» What to work on
Only the pictures are to be left out; please reproduce everything else in the data exactly.

» Study material

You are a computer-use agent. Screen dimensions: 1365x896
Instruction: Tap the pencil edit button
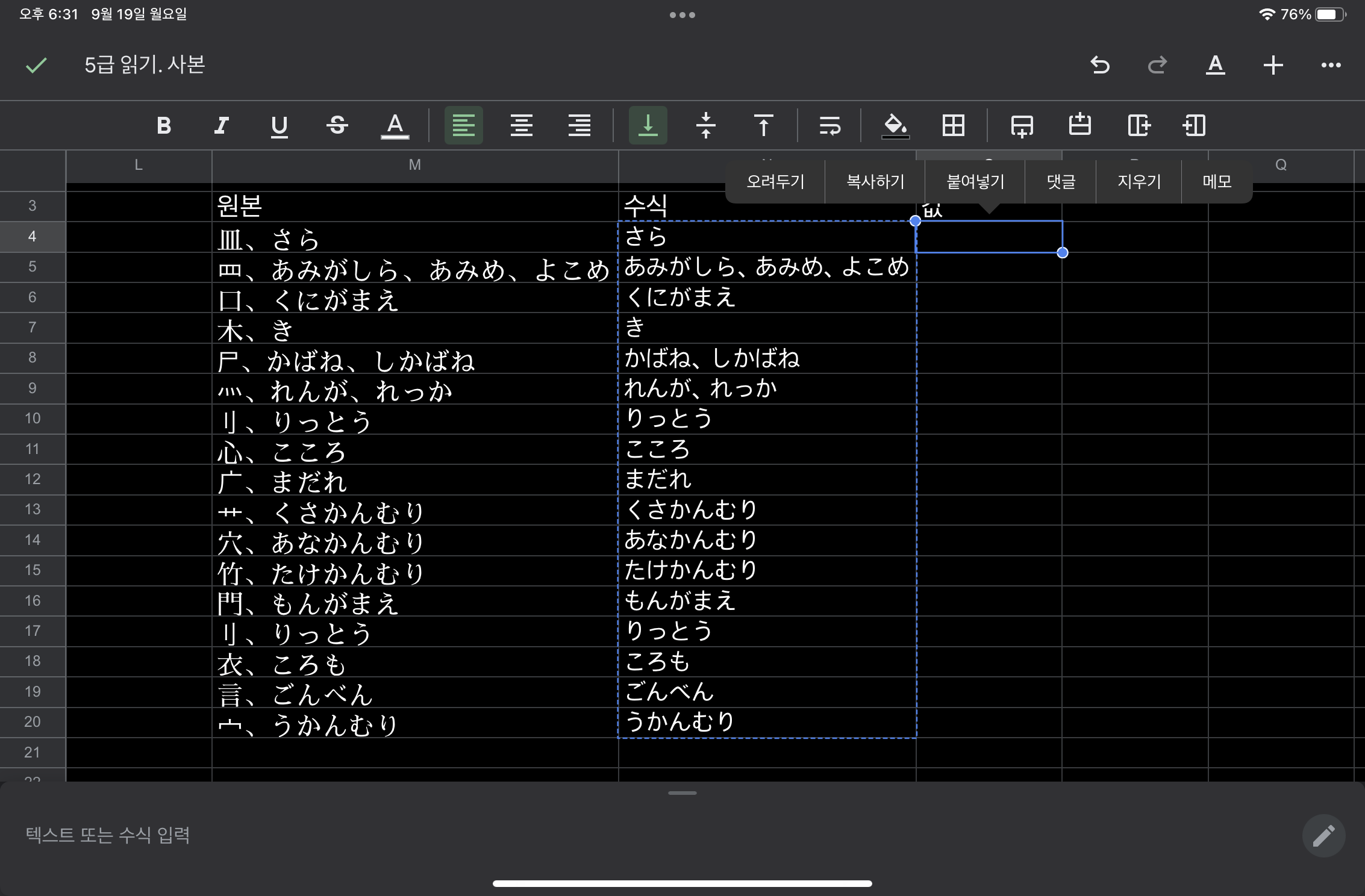[x=1323, y=835]
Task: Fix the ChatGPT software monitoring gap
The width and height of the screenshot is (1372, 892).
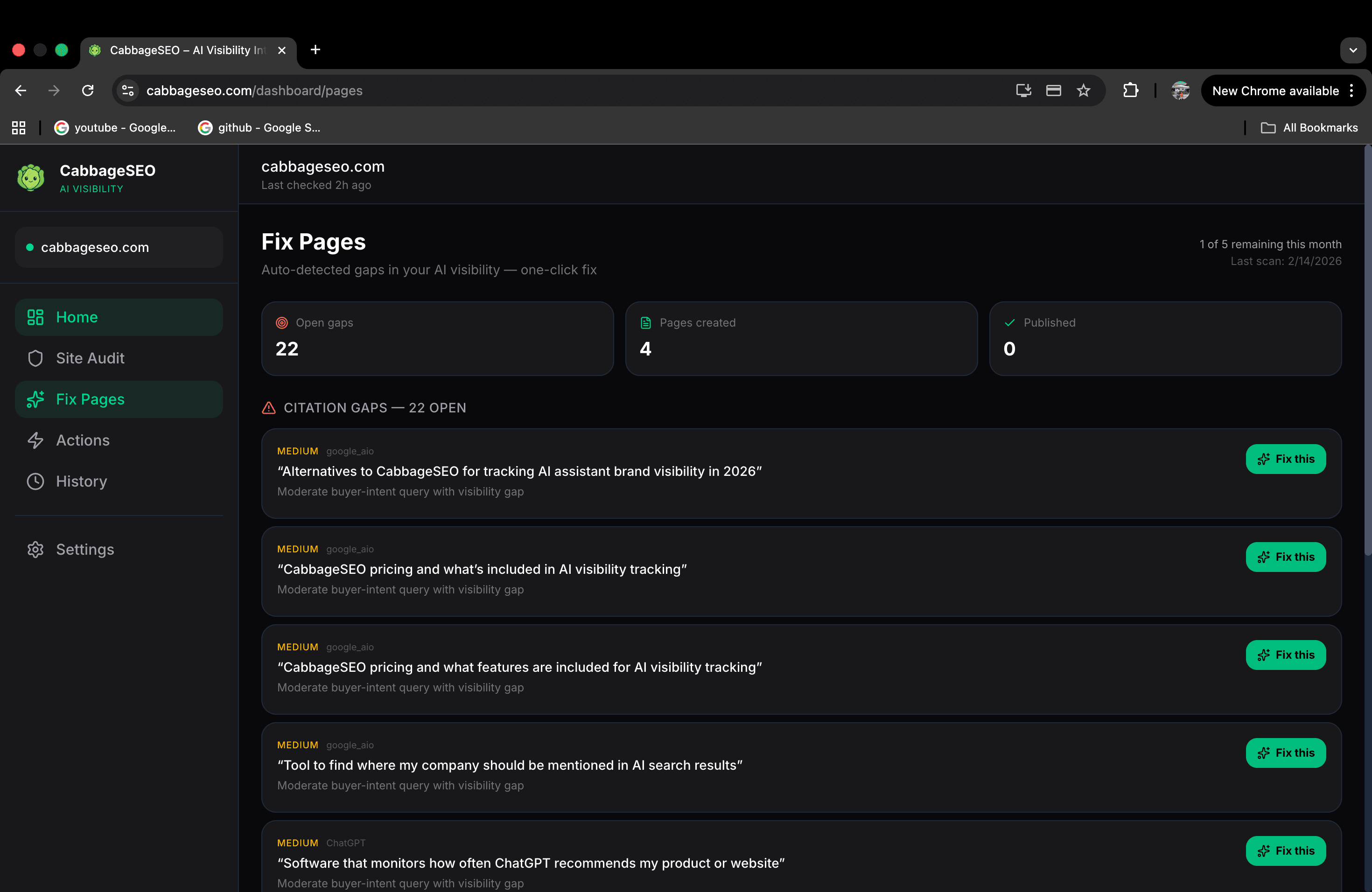Action: (x=1286, y=851)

» Task answer
You are a computer-use agent. Screen dimensions: 1365x896
Instruction: Tap the pencil edit button
[x=1323, y=835]
Task: Fix the ChatGPT software monitoring gap
The width and height of the screenshot is (1372, 892).
Action: (x=1286, y=851)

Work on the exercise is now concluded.